I decided to not make any decisions. Our floors were coming up, husband having surgery, youngest kid struggling with grades, Christmas was on the horizon, a book releasing, and my car was being repaired – not a good time to make a drastic decision. So I took two weeks off. Oh, I still blogged and tweeted and FB, but I didn’t write on the story I’d begun hating with a thousand flames of hatred.

Then January came. I figured I needed some goals…but I wasn’t really enthused about anything. Exercise? Meh. Eating better? For a month before I’m back to real creamer? Being a NYT Bestseller? Ha. Yeah, uninspiring, huh? But as I sent the kids back to school on January 6th and sat down with a book at 39K due at the end of January (at 85K), I began to picture my life without a cup of coffee, a huge group of writer friends and a world I created. I didn’t like the way that life looked. So I dropped in on the RSS WWF and made some goals. 10K a week for the next four weeks. Basically, finish the book. Still wasn’t totally inspired, but I started writing that day. Ten days later, I’m at nearly 60K and I’ve got my groove back.

So what changed?

Having others believe in me.

If you’re ever at a point when you can’t write, try making a writing pact with a group of friends.
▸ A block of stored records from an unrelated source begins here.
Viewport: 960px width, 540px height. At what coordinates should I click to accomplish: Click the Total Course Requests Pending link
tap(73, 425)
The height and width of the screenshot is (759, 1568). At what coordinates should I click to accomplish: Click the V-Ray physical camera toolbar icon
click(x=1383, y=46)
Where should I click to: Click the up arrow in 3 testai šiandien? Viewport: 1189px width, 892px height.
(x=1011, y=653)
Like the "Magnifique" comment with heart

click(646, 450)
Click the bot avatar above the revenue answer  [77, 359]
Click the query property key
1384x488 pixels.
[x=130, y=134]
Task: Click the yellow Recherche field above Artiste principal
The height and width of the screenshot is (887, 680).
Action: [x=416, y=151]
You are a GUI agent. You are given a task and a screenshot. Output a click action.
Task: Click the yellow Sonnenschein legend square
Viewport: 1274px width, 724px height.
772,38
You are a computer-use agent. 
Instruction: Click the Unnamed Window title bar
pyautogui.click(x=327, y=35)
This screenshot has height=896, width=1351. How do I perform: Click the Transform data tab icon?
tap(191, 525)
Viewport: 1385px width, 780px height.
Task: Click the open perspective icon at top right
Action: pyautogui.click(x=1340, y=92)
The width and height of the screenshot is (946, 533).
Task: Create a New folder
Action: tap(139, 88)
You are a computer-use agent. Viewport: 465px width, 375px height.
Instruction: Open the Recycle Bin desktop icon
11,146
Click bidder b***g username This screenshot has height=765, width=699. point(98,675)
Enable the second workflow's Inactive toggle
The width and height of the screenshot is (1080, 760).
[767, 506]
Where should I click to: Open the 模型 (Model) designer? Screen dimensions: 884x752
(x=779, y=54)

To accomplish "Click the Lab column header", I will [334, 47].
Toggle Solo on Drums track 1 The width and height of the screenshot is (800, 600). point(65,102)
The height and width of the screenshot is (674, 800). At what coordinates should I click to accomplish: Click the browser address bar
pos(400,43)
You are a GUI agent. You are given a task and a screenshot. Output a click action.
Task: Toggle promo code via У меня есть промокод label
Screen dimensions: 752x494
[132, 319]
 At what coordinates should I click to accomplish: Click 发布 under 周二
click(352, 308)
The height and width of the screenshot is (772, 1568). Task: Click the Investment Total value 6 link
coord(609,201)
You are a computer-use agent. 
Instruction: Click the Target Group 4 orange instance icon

There’s something about making a commitment that makes you, uh, meet a commitment. And when you start writing fast, allowing your inner editor to take a nap, you rediscover the joy of writing and creating a story. Your characters come alive, your voice pushes aside doubt and shines, and you become once again the writer you wanted to be. That’s where I am today. I committed in a very non-dramatic way, committed to writing every day, making it a habit and my muse returned home from her vacay in the woods of my mind and got to work with me.

There’s something to be said for doing work. Somehow, someway committing to do something like the Winter Writing Festival reawakened the fire always burning inside me and I know the embers will always be present, ready to be nurtured again if the flames should ever die down…all I need is friends and a commitment to try.

So what about you? What things have you done to pull yourself out of a slump? Have you ever done Nanowrmo? A similar writing fest? Do you do #1K1H? Or have you ever taken a hiatus? Wondering how other writers (and readers) deal with being burned out on the job?